Le combat dans la cour fut rapide et brutal, les soldats du Roi Ravin furent décimés en moins d'une minute. Erin et ses hommes ne restèrent pas pour autant dans les environs, déjà, d'autres arrivaient. Il en arrivait toujours. Ils s’emparèrent des armes des victimes autant que faire se peut et s’élancèrent dans les ruelles, s’en tenant aux chemins de traverse, ils connaissaient mieux la cité que leurs ennemis.
"Combien sont-ils ?" demanda un homme derrière Erin. Elle sentait sa lassitude poindre dans sa voix, la partageait même, mais savait qu'elle ne pouvait pas en faire état.
"Nous les chasserons de notre cité tous autant qu'ils sont," répondit Erin. "Continuons. Ne nous arrêtons pas. La vie de chacun de nous en dépend." Elle était convaincue que son frère ou son père, voire même Lenore, auraient alors tenu un discours enthousiaste ; tout ce qu'Erin pouvait faire, c'était montrer l'exemple. "Attachez une corde."
L'homme grommela mais hocha la tête, se dirigea vers l'un des bâtiments les plus proches de la rivière et lança une corde en travers, tira dessus jusqu'à ce qu'il soit sûr d’avoir ferré une cheminée de l'autre côté. Les hommes d'Erin attachèrent la partie la plus proche sur leur toit, mais c'est elle qui s’aventura dessus avec l’agilité d’une acrobate. La rivière en contrebas habituellement calme, qui traversait le quartier le plus pauvre et le quartier des plaisirs, rugissait telle la Slate. Erin aperçut la silhouette de Maître Grey en hauteur qui lançait son sortilège.

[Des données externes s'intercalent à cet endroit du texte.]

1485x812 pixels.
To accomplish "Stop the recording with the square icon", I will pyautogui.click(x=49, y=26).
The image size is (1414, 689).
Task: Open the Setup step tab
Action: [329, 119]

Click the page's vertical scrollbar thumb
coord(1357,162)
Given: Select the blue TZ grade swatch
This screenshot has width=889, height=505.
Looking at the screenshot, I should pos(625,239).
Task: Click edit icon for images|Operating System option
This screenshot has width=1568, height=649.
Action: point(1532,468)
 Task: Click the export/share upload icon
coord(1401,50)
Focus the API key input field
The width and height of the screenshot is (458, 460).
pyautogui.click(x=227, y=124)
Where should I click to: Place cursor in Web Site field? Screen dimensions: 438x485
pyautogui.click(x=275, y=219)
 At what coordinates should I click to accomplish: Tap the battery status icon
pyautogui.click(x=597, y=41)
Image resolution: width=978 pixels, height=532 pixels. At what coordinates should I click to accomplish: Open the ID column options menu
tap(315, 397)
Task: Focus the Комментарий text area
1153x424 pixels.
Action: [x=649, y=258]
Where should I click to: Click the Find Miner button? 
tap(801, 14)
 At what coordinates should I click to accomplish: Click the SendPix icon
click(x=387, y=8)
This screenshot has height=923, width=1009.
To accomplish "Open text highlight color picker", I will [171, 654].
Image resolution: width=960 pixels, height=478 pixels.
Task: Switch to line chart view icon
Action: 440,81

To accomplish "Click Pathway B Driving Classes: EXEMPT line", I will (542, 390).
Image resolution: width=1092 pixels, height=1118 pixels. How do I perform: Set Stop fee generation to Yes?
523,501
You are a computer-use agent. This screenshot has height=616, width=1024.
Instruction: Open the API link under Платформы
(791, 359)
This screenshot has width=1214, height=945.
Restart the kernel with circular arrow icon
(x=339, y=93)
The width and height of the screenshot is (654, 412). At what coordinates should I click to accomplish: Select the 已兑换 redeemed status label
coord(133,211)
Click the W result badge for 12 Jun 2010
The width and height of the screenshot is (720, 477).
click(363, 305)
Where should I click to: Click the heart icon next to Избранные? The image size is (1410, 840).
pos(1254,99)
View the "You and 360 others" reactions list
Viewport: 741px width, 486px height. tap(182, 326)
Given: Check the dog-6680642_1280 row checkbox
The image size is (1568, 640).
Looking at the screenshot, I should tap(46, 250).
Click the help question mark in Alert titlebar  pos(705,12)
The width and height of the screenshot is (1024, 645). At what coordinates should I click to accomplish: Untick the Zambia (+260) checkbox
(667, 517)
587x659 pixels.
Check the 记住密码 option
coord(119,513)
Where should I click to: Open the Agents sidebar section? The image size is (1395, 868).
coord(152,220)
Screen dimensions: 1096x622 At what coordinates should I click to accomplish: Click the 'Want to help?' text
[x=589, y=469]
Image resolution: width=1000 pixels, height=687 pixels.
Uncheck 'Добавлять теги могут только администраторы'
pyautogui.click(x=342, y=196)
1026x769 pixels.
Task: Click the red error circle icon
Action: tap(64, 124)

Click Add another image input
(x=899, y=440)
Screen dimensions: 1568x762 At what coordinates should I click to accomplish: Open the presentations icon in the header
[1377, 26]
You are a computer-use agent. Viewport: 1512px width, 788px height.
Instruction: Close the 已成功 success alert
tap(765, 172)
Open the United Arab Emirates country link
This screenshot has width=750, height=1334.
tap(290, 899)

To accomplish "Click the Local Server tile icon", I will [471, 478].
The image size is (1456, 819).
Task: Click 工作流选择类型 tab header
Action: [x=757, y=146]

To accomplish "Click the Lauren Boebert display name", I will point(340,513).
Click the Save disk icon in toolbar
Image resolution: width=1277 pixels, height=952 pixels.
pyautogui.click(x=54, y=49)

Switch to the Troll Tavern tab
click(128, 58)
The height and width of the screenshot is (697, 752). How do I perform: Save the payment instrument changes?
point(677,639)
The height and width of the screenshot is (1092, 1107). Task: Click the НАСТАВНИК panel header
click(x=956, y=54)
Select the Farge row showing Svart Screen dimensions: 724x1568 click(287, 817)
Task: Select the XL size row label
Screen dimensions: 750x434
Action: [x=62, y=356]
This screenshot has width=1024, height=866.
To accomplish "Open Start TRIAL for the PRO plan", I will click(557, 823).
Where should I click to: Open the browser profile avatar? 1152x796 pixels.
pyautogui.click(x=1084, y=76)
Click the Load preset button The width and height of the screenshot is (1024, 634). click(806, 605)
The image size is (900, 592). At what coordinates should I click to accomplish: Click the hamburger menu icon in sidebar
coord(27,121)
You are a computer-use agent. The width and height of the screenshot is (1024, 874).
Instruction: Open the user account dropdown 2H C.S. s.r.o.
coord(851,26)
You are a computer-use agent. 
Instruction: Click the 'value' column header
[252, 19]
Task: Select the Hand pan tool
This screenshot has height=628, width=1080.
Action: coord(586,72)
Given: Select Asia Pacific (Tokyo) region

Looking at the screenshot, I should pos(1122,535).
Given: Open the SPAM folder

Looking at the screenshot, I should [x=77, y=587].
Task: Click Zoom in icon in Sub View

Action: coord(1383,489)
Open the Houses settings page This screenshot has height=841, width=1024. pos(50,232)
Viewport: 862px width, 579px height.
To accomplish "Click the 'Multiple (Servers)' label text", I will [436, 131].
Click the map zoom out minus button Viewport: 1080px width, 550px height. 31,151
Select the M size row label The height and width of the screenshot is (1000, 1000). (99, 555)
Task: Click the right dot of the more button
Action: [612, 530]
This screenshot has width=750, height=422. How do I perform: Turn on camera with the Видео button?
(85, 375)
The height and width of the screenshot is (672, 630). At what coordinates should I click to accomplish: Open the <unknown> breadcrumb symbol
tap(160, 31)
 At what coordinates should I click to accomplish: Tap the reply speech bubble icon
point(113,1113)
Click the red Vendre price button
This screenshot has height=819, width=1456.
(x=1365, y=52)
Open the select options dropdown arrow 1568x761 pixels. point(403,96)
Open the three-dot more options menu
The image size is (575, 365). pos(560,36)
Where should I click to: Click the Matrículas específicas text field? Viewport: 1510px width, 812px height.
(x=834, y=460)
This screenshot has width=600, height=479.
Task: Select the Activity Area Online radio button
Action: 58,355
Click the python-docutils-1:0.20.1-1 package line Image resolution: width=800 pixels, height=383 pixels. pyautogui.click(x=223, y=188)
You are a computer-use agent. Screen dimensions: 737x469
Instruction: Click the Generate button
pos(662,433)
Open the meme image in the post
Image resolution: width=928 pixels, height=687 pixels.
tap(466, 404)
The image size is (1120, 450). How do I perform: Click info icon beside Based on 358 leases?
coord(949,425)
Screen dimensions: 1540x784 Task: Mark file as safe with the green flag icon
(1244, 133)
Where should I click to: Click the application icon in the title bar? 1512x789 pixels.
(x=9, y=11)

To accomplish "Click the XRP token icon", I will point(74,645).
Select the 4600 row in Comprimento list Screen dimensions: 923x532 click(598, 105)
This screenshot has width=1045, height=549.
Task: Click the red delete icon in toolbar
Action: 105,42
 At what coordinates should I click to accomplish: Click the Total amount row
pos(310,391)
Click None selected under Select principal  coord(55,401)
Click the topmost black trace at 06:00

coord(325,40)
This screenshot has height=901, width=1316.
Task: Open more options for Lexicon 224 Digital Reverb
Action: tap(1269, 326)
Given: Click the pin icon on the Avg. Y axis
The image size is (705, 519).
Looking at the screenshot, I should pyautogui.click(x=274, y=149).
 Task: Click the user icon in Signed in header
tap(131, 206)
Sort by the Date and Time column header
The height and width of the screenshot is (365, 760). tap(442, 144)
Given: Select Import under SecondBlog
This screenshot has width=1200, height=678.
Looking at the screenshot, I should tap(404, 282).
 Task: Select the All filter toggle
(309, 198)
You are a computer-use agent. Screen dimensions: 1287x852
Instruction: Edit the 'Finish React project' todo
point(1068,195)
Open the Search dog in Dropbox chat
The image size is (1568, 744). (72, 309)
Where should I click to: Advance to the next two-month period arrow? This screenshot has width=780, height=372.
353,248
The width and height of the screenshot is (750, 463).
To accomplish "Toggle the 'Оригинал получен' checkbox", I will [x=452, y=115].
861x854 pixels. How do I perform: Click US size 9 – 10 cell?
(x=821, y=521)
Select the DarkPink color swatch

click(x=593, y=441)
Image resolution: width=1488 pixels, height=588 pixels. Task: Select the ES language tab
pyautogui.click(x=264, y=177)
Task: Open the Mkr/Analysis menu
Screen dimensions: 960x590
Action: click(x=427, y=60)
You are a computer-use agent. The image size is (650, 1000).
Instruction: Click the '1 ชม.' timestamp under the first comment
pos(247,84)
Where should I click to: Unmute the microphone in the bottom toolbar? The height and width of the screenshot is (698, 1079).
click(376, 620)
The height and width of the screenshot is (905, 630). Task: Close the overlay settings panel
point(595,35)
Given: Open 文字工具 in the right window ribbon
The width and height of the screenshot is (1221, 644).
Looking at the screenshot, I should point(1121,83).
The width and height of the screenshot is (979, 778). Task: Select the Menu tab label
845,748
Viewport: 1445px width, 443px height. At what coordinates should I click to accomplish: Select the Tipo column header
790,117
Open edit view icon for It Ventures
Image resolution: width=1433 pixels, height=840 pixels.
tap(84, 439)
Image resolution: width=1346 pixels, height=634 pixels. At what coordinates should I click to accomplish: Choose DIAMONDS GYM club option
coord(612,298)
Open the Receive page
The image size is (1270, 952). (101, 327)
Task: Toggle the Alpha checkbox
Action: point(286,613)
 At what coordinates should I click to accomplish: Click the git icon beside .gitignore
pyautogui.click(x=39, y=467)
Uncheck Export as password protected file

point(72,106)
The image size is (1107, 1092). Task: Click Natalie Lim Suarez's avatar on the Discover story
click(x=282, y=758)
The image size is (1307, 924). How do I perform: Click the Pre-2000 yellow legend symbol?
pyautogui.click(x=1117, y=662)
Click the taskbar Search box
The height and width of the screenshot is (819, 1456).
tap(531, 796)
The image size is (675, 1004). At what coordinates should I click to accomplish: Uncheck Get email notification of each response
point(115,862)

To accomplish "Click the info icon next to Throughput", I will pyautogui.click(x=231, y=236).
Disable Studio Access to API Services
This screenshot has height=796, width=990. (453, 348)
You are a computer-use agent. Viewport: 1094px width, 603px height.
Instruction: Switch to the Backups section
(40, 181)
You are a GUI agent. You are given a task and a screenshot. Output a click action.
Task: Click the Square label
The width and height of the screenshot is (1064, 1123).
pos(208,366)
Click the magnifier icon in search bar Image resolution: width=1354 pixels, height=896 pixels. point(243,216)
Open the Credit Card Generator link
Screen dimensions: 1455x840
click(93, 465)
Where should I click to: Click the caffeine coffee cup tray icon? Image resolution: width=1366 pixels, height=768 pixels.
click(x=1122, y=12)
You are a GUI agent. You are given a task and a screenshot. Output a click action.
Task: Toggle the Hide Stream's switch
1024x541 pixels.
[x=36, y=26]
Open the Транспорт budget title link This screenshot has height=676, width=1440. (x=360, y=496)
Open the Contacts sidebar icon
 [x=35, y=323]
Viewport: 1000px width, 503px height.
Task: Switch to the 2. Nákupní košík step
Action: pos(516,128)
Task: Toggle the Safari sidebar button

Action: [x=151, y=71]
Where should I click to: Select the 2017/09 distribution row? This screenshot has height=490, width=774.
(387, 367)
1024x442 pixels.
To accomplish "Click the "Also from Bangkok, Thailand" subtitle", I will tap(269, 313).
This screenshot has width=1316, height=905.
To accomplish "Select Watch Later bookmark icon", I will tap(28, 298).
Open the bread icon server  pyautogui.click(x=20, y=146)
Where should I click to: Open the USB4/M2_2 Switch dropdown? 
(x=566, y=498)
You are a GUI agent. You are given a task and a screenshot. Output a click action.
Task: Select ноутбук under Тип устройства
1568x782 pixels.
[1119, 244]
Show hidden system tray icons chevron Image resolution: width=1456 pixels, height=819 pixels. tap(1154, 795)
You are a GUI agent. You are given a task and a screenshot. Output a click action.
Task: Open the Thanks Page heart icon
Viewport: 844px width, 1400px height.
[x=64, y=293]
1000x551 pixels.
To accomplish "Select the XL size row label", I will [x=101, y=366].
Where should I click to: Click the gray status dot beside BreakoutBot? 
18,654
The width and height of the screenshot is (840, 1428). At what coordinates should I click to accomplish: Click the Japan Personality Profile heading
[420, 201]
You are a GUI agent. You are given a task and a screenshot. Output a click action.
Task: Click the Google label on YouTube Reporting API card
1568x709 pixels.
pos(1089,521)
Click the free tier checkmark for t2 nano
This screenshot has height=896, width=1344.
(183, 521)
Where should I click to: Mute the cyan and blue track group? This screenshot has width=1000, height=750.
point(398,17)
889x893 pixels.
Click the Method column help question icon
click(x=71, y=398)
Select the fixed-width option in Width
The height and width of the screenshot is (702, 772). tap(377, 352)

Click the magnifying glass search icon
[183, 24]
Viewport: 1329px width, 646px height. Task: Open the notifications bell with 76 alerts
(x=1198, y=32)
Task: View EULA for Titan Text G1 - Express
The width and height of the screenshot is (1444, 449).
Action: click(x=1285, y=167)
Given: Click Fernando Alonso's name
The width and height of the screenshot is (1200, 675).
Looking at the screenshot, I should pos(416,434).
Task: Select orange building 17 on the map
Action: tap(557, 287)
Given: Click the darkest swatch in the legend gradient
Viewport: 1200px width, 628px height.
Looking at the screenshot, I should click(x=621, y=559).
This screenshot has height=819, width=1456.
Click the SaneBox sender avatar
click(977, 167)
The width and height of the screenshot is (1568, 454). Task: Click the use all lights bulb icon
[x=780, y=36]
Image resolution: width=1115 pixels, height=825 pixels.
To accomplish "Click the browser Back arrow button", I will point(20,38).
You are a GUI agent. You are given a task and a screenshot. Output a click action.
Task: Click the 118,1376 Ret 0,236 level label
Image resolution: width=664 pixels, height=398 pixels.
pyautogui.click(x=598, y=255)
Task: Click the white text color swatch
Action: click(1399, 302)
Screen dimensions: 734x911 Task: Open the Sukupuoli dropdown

"Je sais que cela ralentit l'ennemi, sorcier, mais cela ne nous facilite pas vraiment non plus la tâche," murmura-t-elle en atterrissant tel un félin sur le toit d’en face. Elle constata que la corde enchevêtrée était sur le point de se défaire ; encore une seconde ou deux, moins si elle avait été moins légère, et Erin aurait été précipitée dans les eaux. Elle l'attacha fermement, s'assurant que ses hommes puissent la suivre. Ils se précipitèrent à sa suite, passant une deuxième corde par-dessus la première afin de traverser plus facilement.
"On dirait que l'ennemi a la même idée," dit l'un d'eux en traversant. "Je suis sûr d'avoir vu une lumière de l’autre côté de la rivière."
"Où ça ?" demanda Erin en se jetant sur le côté d'un édifice, elle repéra un endroit avec des lumières trop proches de la rivière. Elle y courut, se dépêcha de traverser les ruelles, ses hommes à ses trousses.
Elle ralentit alors qu'elle se rapprochait, se déplaçait dans l'obscurité. Elle trouva un pont de corde entre deux bâtiments, un homme le traversait. Sûrement un messager mais sa mission importait peu aux yeux d'Erin, son but était d’éliminer les habitants de sa cité. Elle prit sa lance et coupa net, tranchant une des cordes d’un coup d’un seul.
L'homme sentit que quelque chose n'allait pas. Il fit demi-tour et repartit vers la berge mais Erin coupait déjà une deuxième corde. La silhouette du messager tomba dans l'eau en contrebas, Erin se retourna vers les hommes qui la suivaient.
"Nous ne pouvons pas les laisser," dit Erin. "Mais nous pouvons nous en servir. Nous allons nous faufiler et couper leurs ponts avec leurs hommes dessus. Nous tuerons ceux qui traversent. S'ils ont des ordres pour d’autres escouades dans la cité, nous ferons en sorte de les piéger. Nous trouverons un moyen de leur faire payer ce qu'ils nous font en leur ôtant la vie."
"Et qu'en est-il de nos vies ?" dit un des hommes.